One poll, released Wednesday by the ACLU of Nebraska, found that 59% of 604 registered voters polled in mid-November either “somewhat opposed” or “strongly opposed” the enactment of “more restrictive abortion bans” in the state.
48% strongly oppose further bans
The ACLU poll found that those who “strongly opposed” further bans on abortion outnumbered those who “strongly supported” more restrictions by a margin of 48% to 24%.
Scout Richters, the ACLU’s senior legal and policy counsel, said the poll results should prompt state senators to keep abortion legal.
“Months since the end of Roe, we are seeing the horrifying impact of extreme abortion bans in other states, and Nebraskans do not want that here,” Richters said in a press release.
The ACLU’s poll comes three weeks after the Omaha-based Holland Children’s Institute released a poll indicating that 67% of 600 registered voters polled in mid-October opposed a total ban on abortion.
2023 session begins next week
Both polls come as the Nebraska Legislature prepares to begin its 2023 session on Jan. 4. Legislation is expected to be introduced to further limit legal abortion in the state on the heels of the landmark U.S. Supreme Court decision in June to overturn Roe v. Wade, which opened the way for states to decide the issue of abortion rights.
Sandy Danek, executive director of Nebraska Right to Life, said the polls contradict what she hears from Nebraskans at events such as the State Fair, which is that the state’s current ban on abortion after 20 weeks is “pretty liberal.”
“Nebraska is pro life,” Danek said Wednesday. “They want to see protection, not only for the child in the womb but the woman who is going through the consequences of abortion.”
Overall, she said, there’s a “great need” for more education on the issue of abortion laws and great disappointment among abortion opponents that Nebraska’s law isn’t more restrictive.
European restrictions more stringent
For instance, Danek said, most European counties now ban abortion after the 12th week or the 15th week.
She added that she expected bills to be introduced in the 2023 legislative session on both sides of the issue, though it’s still unclear what exact legislation is coming.
The ACLU said its recent polling mirrors results of a March poll it commissioned.

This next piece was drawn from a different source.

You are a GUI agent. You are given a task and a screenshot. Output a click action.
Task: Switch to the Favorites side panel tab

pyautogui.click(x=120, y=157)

In that poll, 55% of respondents opposed a proposed “trigger bill” in the Nebraska Legislature that would have banned all abortions if the U.S. Supreme Court struck down Roe v. Wade.
That bill, in the face of a filibuster by senators who support abortion rights, was killed.
Later, after the Supreme Court ruled, Gov. Pete Ricketts dropped plans to call a special session of the Legislature to pass a bill restricting abortions after 12 weeks due to a lack of enough lawmakers to overcome a filibuster.